Morphological Markers of Chromosomal Instability: A Useful Aid in Effusion Cytology.

Abstract

Background: Chromosomal instability (CI) is essential for carcinogenesis. Micronuclei (MN), nuclear budding (NB), chromatin bridge (CB), and multipolar mitosis (MPM) are the morphological markers of CI. These markers can be studied in the effusion fluids like pleural and ascitic fluid. This study aimed to analyze their significance in differentiating between benign and malignant pleural and ascitic effusion fluids.

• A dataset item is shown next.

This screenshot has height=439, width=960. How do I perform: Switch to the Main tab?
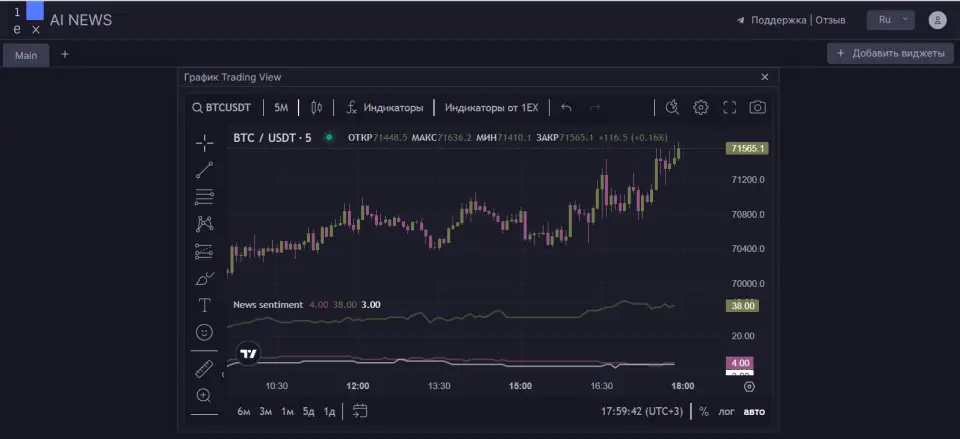(26, 55)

Materials and methods: A prospective observational study was conducted on 100 pleural and ascitic effusion fluids, out of which 71 were benign and 29 were malignant. A total of 20 malignant cases were confirmed by cell block preparation and immunohistochemistry. Leishman-stained slides were screened under oil immersion (1000×) for MN, CB, NB, and MPM. The number of cells with each of these markers were counted per 1000 cells. The data were analyzed by calculating the mean, standard deviation (SD), and Student's t test. A P value was also computed.

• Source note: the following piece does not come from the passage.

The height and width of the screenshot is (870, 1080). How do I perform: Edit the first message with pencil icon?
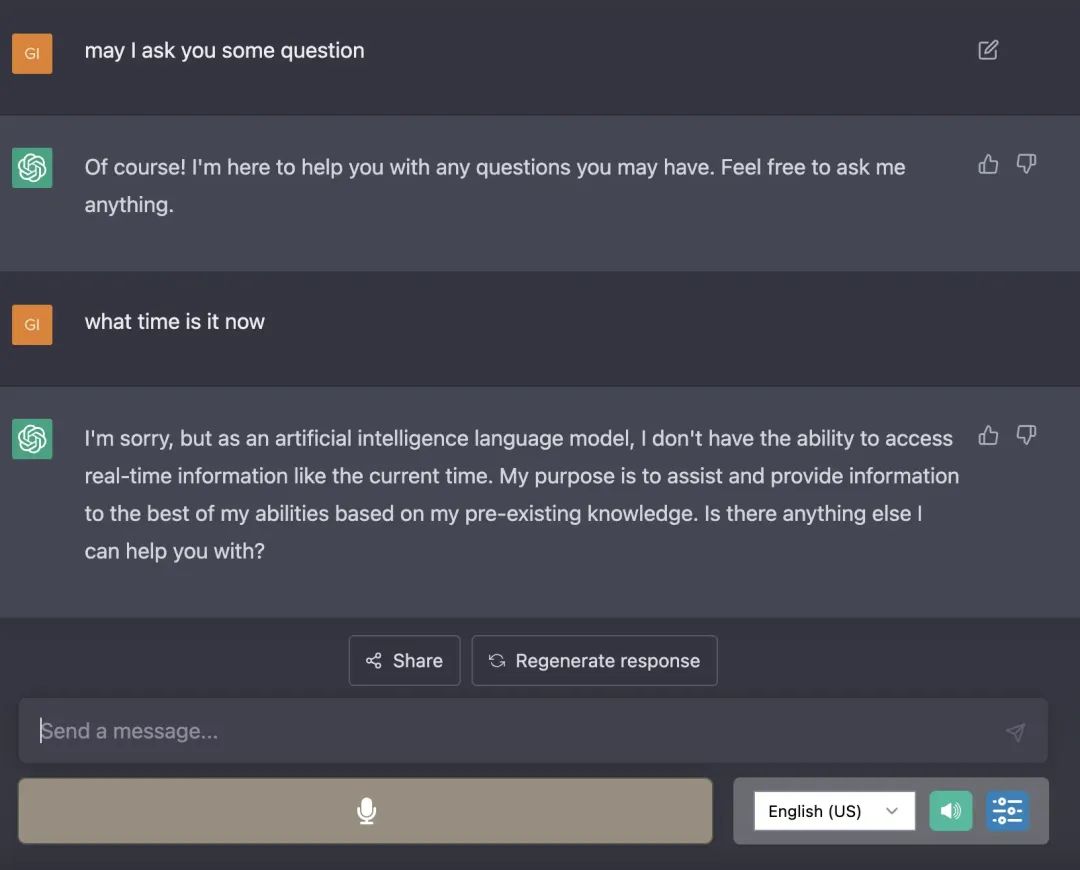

Results: Mean (SD) of MN, CB, NB, and MPM in malignant effusion cytology were 9.01 (4.65), 0.8846 (1.07), 0.96 (1.24), and 0.92 (0097) per 1000 cells counted, whereas, the mean for benign were1.0 (0.90), 0.39 (0.54), 0.51 (0.65), and 0.50(0.73) per 1000 cells, respectively. The difference between benign and malignant effusion cytology and MN score came out to be statistically significant with a P value of <0.0001.

Conclusion: The markers of CI help to differentiate between malignant and benign effusion cytology in low-resource settings.